A Câmara dos Deputados aprovou nesta terça-feira (17) um projeto que estabelece quantidades mínimas de cacau na produção de chocolates. A proposta, que retorna ao Senado, visa valorizar o cacau nacional e regulamentar as informações na embalagem.
Entre as definições, o texto determina 35% de cacau em sólidos totais para chocolates intensos, acima dos 25% exigidos hoje pela Anvisa. Outros percentuais variam conforme o tipo de chocolate.

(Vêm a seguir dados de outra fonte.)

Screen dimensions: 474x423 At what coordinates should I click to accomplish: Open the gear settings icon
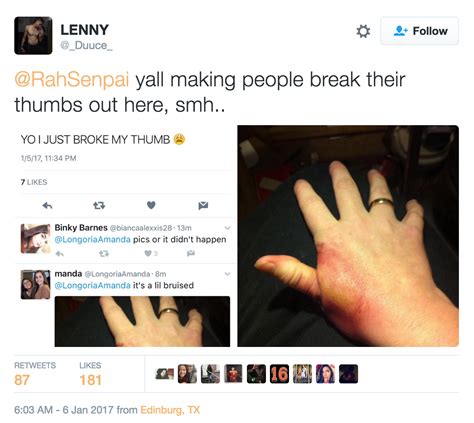point(363,31)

- chocolate em pó: 32% de sólidos de cacau;
- chocolate intenso: 35% de sólidos de cacau, com pelo menos 18% de manteiga e 14% isentos de gordura;
- chocolate ao leite: 25% de sólidos de cacau e mínimo de 14% de leite ou derivados;
- chocolate branco: 20% de manteiga de cacau e mínimo de 14% de sólidos de leite.
Avanço e próximos passos
No Senado, o tema tratava de chocolate amargo e meio amargo, mas a Câmara alterou a nomenclatura para comunicar de forma mais precisa a concentração de cacau. O relator, deputado Daniel Almeida, afirmou que a mudança alinha a lei aos padrões internacionais.
Segundo Almeida, a proposição busca informar o consumidor e harmonizar a legislação com práticas globais. Ele também destacou potencial de impulso às cadeias produtivas regionais e ao desenvolvimento econômico nacional.